WHAT YOU WILL DO:
1/ According to the passage about Elena's life, in what year did she marry Cuza?
2/ Reproduce the passage about Elena's life word for word, starting with "She remained, however, very" and going on through "King of Serbia).".

DOCUMENT SEGMENT:

Start of Block

Born in Iași, as a member of a high-ranking Boyar Rosetti family, she was the daughter of Postelnic Prince Iordache Rosetti-Solescu (1796-1846) and his wife, Princess Ecaterina Sturdza (d. 1869). By blood, she was closely related to almost all Romanian noble families. In 1844 she married Cuza — their relationship soured soon after, as Elena was not able to bear a child. However, she later raised as her own children his two sons by his mistress, Elena Maria Catargiu-Obrenović, who was also her cousin.

She remained, however, very devoted to her husband in their public life, and was responsible for securing his flight from the country in 1848, after Prince Mihail Sturdza began arresting participants in the Moldavian revolutionary movement. They returned after the start of Grigore Alexandru Ghica's rule, but Elena suffered from depression after Cuza began engaging in adulterous affairs and left for Paris, France until 1853. After her return, she became almost completely estranged from her husband, who kept as his mistress Elena Maria Catargiu-Obrenović, the mother of Milan Obrenović (future King of Serbia).

End of Block

EXCERPTED DATA:
Start of Block

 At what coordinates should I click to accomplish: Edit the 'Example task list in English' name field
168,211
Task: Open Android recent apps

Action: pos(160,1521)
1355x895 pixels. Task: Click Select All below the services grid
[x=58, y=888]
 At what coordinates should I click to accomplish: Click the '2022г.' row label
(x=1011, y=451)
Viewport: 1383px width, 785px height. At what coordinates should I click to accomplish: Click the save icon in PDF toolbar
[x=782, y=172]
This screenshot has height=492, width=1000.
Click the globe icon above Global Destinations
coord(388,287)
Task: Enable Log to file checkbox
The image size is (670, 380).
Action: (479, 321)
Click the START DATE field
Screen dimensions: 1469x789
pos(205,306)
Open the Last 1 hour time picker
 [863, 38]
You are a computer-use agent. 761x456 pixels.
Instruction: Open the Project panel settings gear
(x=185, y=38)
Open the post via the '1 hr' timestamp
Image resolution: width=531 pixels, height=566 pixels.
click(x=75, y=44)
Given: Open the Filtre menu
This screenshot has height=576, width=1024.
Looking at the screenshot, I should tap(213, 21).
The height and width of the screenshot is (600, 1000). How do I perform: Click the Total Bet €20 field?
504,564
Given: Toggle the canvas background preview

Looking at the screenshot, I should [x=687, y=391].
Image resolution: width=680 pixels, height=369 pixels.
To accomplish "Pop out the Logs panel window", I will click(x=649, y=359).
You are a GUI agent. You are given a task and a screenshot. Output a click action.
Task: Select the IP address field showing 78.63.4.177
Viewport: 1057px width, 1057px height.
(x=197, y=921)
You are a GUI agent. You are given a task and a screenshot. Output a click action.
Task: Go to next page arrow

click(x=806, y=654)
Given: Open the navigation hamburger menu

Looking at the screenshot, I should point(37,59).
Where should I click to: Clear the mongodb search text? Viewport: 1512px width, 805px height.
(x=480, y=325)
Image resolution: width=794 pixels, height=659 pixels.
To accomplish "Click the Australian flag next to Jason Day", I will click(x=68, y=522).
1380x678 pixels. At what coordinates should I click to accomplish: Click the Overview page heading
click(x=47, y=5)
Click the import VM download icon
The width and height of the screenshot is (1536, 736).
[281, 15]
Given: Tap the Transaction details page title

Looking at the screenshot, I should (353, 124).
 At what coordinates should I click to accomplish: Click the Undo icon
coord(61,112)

End of Block

SOLUTIONS TO EACH TASK:
1/ 1844

2/
She remained, however, very devoted to her husband in their public life, and was responsible for securing his flight from the country in 1848, after Prince Mihail Sturdza began arresting participants in the Moldavian revolutionary movement. They returned after the start of Grigore Alexandru Ghica's rule, but Elena suffered from depression after Cuza began engaging in adulterous affairs and left for Paris, France until 1853. After her return, she became almost completely estranged from her husband, who kept as his mistress Elena Maria Catargiu-Obrenović, the mother of Milan Obrenović (future King of Serbia).